Liverpool Sound and Vision Rating 8.5/10
The enormity of the project that Karl McCann has undertaken is evident as he follows up his previous releases, including Put It All Behind You and It Was Only A Dream with an impressive insight into the way we perhaps understand music as listeners and how an artist can pull you into seeing, witnessing a kind of metamorphosis of intention and belief of the personal epic, of pushing the artistic boundary beyond the comfortable but producing something rather incredible.
Aided and produced by Liverpool’s Forthaven, Trial By Versions captures the sense of identity, of the loss we suffer everyday by appeasing to the wider world just so they can find comfort in our authentic self, and of a truth that is undeniable, that when we offer ourselves to the eyes of others we must not back down in our belief of just how unique we must be.

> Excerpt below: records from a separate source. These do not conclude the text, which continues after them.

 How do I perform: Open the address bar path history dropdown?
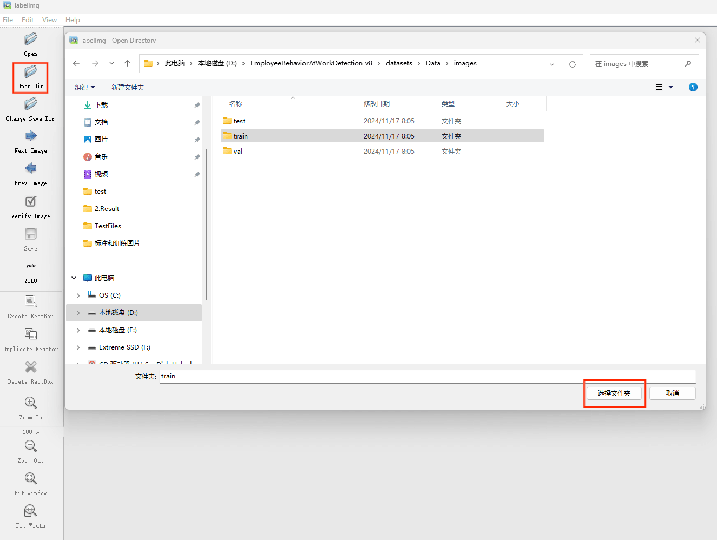552,64
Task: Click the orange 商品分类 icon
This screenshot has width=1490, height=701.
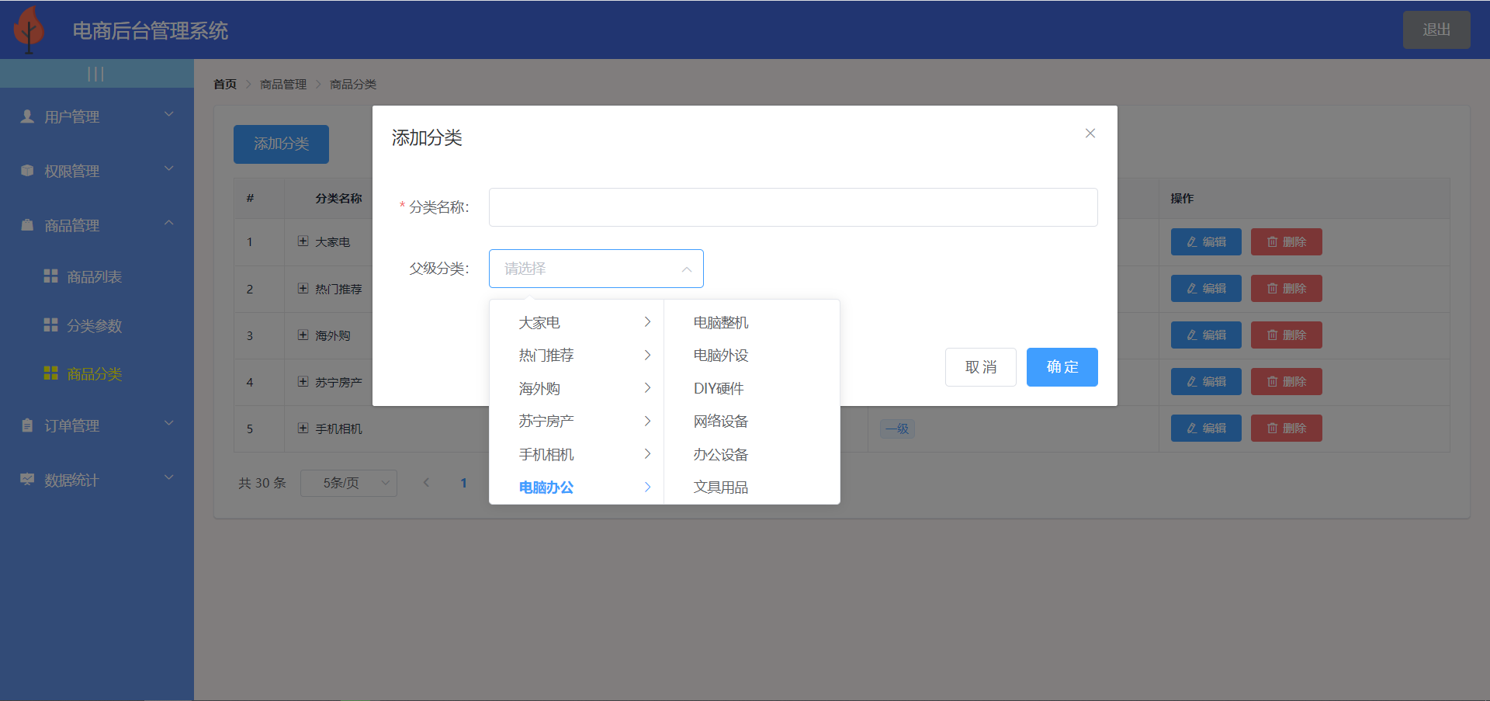Action: coord(50,373)
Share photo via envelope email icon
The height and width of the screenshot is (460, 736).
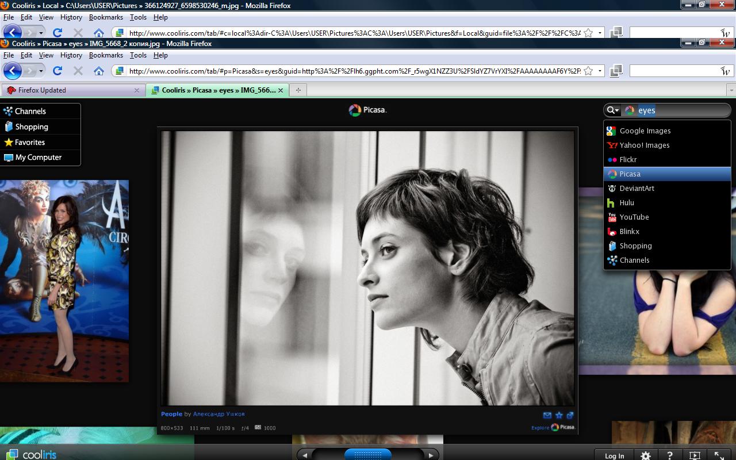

Trial By Versions is complex, perhaps as the listener might expect, but that is the point, it refuses to cater to ease and by doing so it gains a kind of sensual danger, of cool heartbeats heated by an intelligent fierceness that bows to no one.
Across tracks such as Too Far Away, Byproduct Of A Byproduct, Schizo Business, the album title track Trial By Versions, and the excellent Eva capture the imagination to the point where the overall feeling for the listener will push them to look at the musician as more than an artist, and more of weaver of life, his life in the web of others, one he controls with precision, plucking at the silk of notes and variation of account of stories he places in trust for all to unravel and understand.
Karl McCann and Forthaven deserves upmost praise for the collaboration, for the way both have brought out the best in each other’s vision and application to the cause. Trial By Versions is a piece by piece examination of an artist, an aural portrait of the performer in full flow.